**SET PROBLEM:** Copy out only the items from the line with "BibTeX (391, 508)" through the line with "Фінансова грамотність (470, 60)", both lines included, and shift every coordinate in the answers by -75. Reproduce all other lines in that range unchanged.

** Start of DATA EXTRACT **

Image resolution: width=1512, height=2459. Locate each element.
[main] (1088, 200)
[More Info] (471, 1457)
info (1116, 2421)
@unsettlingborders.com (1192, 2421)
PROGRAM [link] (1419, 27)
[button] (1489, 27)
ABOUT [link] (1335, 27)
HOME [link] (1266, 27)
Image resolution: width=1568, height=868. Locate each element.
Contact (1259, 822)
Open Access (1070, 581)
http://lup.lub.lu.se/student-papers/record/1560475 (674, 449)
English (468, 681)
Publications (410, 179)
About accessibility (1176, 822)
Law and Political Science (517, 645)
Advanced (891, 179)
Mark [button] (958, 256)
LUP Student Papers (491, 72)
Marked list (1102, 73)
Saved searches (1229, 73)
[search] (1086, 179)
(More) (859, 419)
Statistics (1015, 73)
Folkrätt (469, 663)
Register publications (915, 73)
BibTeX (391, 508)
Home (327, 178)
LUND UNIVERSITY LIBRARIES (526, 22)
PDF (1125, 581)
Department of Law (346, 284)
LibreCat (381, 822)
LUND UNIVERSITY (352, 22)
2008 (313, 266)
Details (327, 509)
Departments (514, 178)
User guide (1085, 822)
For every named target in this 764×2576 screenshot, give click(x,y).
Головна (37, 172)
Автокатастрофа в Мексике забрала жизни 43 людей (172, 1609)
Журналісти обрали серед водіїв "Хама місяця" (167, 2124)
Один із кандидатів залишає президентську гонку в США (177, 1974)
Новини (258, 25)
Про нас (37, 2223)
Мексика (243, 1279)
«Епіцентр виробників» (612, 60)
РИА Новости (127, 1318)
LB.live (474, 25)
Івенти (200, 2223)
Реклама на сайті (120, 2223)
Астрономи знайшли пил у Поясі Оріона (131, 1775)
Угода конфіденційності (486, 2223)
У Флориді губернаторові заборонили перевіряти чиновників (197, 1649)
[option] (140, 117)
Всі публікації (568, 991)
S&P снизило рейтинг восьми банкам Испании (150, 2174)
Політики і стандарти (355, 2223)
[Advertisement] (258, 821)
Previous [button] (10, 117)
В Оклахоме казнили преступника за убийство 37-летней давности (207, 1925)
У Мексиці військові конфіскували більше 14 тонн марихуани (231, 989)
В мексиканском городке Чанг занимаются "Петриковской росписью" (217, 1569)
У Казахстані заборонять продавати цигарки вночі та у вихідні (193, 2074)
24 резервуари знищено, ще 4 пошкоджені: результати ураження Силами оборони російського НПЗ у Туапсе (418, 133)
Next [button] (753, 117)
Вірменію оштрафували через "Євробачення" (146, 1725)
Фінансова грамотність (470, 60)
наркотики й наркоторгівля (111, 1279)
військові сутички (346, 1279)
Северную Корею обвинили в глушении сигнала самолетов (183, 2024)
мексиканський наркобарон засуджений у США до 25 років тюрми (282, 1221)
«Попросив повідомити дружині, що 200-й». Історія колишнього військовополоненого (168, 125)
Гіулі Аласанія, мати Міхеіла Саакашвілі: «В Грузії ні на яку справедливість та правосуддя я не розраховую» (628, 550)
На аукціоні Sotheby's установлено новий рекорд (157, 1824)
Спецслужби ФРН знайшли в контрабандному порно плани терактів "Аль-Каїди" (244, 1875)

** End of DATA EXTRACT **

**SOLUTION TO THIS TASK:**
BibTeX (316, 433)
Home (252, 103)
LUND UNIVERSITY LIBRARIES (451, -53)
PDF (1050, 506)
Department of Law (271, 209)
LibreCat (306, 747)
LUND UNIVERSITY (277, -53)
2008 (238, 191)
Details (252, 434)
Departments (439, 103)
User guide (1010, 747)
For every named target in this 764×2576 screenshot, give click(x,y).
Головна (-38, 97)
Автокатастрофа в Мексике забрала жизни 43 людей (97, 1534)
Журналісти обрали серед водіїв "Хама місяця" (92, 2049)
Один із кандидатів залишає президентську гонку в США (102, 1899)
Новини (183, -50)
Про нас (-38, 2148)
Мексика (168, 1204)
«Епіцентр виробників» (537, -15)
РИА Новости (52, 1243)
LB.live (399, -50)
Івенти (125, 2148)
Реклама на сайті (45, 2148)
Астрономи знайшли пил у Поясі Оріона (56, 1700)
Угода конфіденційності (411, 2148)
У Флориді губернаторові заборонили перевіряти чиновників (122, 1574)
[option] (65, 42)
Всі публікації (493, 916)
S&P снизило рейтинг восьми банкам Испании (75, 2099)
Політики і стандарти (280, 2148)
[Advertisement] (183, 746)
Previous [button] (-65, 42)
В Оклахоме казнили преступника за убийство 37-летней давности (132, 1850)
У Мексиці військові конфіскували більше 14 тонн марихуани (156, 914)
В мексиканском городке Чанг занимаются "Петриковской росписью" (142, 1494)
У Казахстані заборонять продавати цигарки вночі та у вихідні (118, 1999)
24 резервуари знищено, ще 4 пошкоджені: результати ураження Силами оборони російського НПЗ у Туапсе (343, 58)
Next [button] (678, 42)
Вірменію оштрафували через "Євробачення" (71, 1650)
Фінансова грамотність (395, -15)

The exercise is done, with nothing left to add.